**Assignment**
Word for word, please restate the lines from the beginning of the data through the line in which "News Releases (106, 2389)" appears.

___ Supplied entries

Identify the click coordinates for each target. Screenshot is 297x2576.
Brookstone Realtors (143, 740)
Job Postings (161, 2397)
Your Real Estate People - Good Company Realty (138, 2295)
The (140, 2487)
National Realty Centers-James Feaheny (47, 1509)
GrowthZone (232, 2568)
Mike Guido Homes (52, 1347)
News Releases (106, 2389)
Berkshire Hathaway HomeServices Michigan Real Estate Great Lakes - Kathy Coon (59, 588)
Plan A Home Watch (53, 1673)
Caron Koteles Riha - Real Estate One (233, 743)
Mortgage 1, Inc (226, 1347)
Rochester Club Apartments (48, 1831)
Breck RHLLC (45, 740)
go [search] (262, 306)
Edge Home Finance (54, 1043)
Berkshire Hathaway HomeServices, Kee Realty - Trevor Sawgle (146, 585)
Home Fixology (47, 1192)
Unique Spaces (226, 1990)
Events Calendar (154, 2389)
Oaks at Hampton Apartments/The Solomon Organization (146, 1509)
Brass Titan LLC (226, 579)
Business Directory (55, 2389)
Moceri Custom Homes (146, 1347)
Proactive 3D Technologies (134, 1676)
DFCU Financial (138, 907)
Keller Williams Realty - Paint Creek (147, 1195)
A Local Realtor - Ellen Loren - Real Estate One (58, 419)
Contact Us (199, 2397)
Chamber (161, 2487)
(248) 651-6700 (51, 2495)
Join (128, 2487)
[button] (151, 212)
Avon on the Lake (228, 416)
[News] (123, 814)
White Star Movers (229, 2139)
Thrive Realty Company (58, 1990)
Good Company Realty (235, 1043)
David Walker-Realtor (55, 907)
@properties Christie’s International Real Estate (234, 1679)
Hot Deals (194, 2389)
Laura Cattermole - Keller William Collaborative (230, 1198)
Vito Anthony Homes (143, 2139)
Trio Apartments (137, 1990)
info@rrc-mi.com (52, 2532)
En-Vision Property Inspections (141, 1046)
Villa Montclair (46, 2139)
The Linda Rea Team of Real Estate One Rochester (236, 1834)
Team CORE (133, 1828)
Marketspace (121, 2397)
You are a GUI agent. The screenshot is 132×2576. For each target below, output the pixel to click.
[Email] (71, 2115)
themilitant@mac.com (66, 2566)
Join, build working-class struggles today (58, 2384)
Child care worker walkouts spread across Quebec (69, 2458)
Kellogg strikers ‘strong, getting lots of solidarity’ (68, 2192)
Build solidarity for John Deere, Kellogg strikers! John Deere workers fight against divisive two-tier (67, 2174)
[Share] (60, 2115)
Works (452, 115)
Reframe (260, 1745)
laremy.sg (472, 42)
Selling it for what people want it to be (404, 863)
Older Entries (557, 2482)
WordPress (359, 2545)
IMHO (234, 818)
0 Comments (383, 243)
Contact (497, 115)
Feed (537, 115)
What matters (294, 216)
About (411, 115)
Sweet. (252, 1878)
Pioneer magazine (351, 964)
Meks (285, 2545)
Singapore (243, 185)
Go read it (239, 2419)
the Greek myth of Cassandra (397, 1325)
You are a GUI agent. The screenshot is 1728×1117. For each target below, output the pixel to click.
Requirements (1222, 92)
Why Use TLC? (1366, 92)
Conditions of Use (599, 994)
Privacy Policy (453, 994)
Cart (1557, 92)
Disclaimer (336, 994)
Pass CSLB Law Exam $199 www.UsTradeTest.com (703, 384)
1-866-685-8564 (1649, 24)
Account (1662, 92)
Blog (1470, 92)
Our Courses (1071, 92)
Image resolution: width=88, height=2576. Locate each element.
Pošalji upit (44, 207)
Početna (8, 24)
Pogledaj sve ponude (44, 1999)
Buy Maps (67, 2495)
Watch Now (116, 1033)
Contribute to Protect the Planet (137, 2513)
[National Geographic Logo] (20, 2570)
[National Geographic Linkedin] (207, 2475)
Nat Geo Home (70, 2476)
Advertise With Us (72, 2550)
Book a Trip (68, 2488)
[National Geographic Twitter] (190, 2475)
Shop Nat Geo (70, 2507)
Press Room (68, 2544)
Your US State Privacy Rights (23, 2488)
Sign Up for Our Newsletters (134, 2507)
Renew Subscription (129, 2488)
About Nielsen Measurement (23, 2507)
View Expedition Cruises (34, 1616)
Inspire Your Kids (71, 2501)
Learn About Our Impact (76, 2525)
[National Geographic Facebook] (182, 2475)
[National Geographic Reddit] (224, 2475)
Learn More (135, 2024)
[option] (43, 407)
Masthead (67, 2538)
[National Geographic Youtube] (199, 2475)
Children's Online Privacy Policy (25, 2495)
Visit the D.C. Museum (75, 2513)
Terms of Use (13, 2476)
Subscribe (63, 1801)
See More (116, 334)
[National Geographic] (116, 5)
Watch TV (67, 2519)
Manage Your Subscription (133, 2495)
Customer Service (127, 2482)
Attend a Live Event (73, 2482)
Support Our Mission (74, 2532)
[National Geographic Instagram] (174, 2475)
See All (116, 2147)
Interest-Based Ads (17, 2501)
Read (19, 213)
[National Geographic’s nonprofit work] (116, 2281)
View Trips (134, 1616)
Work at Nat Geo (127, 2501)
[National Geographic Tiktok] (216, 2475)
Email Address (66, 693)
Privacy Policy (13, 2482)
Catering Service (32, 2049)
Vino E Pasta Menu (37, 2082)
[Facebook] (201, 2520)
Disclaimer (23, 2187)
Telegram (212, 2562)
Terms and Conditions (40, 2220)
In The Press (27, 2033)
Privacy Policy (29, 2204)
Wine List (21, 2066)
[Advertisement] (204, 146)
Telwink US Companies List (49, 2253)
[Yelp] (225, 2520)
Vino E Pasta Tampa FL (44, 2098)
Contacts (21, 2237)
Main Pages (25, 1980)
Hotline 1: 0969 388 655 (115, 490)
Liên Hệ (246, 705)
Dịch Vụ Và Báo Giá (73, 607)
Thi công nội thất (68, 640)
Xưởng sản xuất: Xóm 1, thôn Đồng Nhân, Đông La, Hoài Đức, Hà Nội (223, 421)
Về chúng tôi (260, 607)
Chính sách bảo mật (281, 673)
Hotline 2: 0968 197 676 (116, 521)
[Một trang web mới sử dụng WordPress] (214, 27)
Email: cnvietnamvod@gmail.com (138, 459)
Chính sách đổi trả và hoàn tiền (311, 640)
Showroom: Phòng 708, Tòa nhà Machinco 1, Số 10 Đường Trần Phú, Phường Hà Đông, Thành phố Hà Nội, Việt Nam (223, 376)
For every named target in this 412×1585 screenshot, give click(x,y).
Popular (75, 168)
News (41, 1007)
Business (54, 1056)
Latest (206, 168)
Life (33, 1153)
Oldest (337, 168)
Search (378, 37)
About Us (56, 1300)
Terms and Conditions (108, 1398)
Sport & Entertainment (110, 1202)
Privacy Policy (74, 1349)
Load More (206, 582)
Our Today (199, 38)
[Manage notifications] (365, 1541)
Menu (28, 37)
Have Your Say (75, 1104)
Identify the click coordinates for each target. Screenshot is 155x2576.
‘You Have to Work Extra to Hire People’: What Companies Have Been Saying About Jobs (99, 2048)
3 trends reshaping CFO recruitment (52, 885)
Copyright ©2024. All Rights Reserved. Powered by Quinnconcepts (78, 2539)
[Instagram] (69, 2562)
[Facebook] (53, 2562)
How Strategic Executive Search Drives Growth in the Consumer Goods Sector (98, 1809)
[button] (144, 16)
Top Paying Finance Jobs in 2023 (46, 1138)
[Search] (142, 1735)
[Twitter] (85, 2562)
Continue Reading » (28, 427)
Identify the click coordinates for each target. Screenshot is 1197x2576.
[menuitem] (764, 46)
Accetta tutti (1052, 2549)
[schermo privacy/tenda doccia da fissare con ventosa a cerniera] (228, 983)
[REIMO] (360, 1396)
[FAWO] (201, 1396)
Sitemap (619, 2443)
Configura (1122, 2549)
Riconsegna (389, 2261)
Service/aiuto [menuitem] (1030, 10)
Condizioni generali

______

**Final answer**
Identify the click coordinates for each target. Screenshot is 297x2576.
Brookstone Realtors (143, 740)
Job Postings (161, 2397)
Your Real Estate People - Good Company Realty (138, 2295)
The (140, 2487)
National Realty Centers-James Feaheny (47, 1509)
GrowthZone (232, 2568)
Mike Guido Homes (52, 1347)
News Releases (106, 2389)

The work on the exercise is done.